Que boire avec un Baeckoeffe ?

Que boire avec un Baeckoeffe ?

Depuis toujours dans l’ombre de la choucroute, le baeckoeffe est un classique alsacien qui gagne à être plus connu. Ce ragoût familial et gourmand a traversé les siècles avec succès pour se retrouver aujourd’hui encore sur nos tablées conviviales.

Retrouvez la recette traditionnelle juste ici : baeckoeffe

Ce nom, qui signifie four du boulanger, est un hommage à son origine. Deux théories s’affrontent alors. La première est le lien que cette recette aurait avec l’histoire religieuse de la région. Il se raconte qu’à l’époque la viande était préparée la veille et les pommes de terre ajoutées le matin juste avant d’aller à l’église. Les croyants déposaient alors le plat chez le boulanger pour qu’il le fasse cuire dans son four durant le service. Mais une autre version voudrait que ce fameux four de boulanger ait été installé dans certains foyers. Le baeckoeffe était donc un plat réservé à des familles fortunées.
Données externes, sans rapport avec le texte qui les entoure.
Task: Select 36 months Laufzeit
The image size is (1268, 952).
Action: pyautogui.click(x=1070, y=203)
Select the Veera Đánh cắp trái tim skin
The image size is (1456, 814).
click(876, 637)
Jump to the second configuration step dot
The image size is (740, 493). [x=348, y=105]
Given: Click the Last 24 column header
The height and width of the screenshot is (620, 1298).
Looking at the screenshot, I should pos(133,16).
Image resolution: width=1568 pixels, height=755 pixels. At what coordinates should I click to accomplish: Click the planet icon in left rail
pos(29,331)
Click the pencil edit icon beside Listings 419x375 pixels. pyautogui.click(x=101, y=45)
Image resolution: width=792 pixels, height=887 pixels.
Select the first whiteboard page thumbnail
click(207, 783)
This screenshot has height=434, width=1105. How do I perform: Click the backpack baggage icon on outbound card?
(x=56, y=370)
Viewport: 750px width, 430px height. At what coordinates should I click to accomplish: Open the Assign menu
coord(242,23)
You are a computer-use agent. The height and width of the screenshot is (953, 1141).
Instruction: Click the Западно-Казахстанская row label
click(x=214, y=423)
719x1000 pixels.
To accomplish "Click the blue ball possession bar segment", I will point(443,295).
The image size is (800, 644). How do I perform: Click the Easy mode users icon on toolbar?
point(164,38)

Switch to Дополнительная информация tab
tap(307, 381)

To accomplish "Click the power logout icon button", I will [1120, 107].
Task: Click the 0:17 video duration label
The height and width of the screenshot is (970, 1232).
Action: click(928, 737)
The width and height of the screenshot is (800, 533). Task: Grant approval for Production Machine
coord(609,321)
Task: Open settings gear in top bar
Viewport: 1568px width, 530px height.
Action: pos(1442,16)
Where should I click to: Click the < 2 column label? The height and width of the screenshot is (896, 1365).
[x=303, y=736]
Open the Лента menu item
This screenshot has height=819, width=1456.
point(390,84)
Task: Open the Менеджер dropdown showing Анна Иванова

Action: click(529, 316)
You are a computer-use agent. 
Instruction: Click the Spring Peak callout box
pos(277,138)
Traditionnellement, trois viandes sont utilisées : de l’agneau, du porc et du bœuf. Ici encore, on note une référence à la religion, ces viandes devant représenter les trois confessions les plus présentes en Alsace, soit le bœuf pour le catholicisme, le porc pour le protestantisme et l’agneau pour le judaïsme. Le baeckoeffe, en quelques mots, c’est un délicieux mets composé de viande marinée dans du Riesling, quelques herbes aromatiques, une pointe d’épices et des pommes de terre fondantes. Alors avec quelle cuvée pouvons-nous l’accompagner ?

Un blanc vif

Et alsacien de préférence, bien entendu. Premier réflexe, sortir un Alsace Riesling pour maintenir le fil rouge du mets. Et vous ne le regretterez pas tant sa persistance aromatique et sa finesse feront des merveilles avec les saveurs gourmandes du baeckoeffe. Toujours en Alsace, vous pouvez opter pour un autre cépage, le Pinot Gris, pour un mariage tout en puissance et en complexité. Enfin, n’hésitez pas à vous rendre sur les terres voisines en appellation Côtes de Toul pour une bouffée de fraîcheur qui apportera une pointe de légèreté à ce plat qui peut en manquer un peu.

Un rouge croquant

Ici, on va plutôt chercher à jouer sur le contraste sans trop brusquer la délicatesse de la viande confite. On pense bien sûr tout de suite à un Pinot Noir d’Alsace, mais ce n’est pas la seule option. Un cru du Beaujolais, type Brouilly ou Saint Amour sera également idéal. Le cépage Gamay est réputé pour ses notes épicées qui feront écho à celles du mets. Dans la Loire, un Saumur-Champigny ou un Bourgueil seront du plus bel effet. Du fruit, de la rondeur, du velouté et des tanins fondus pour une association pleine de caractère.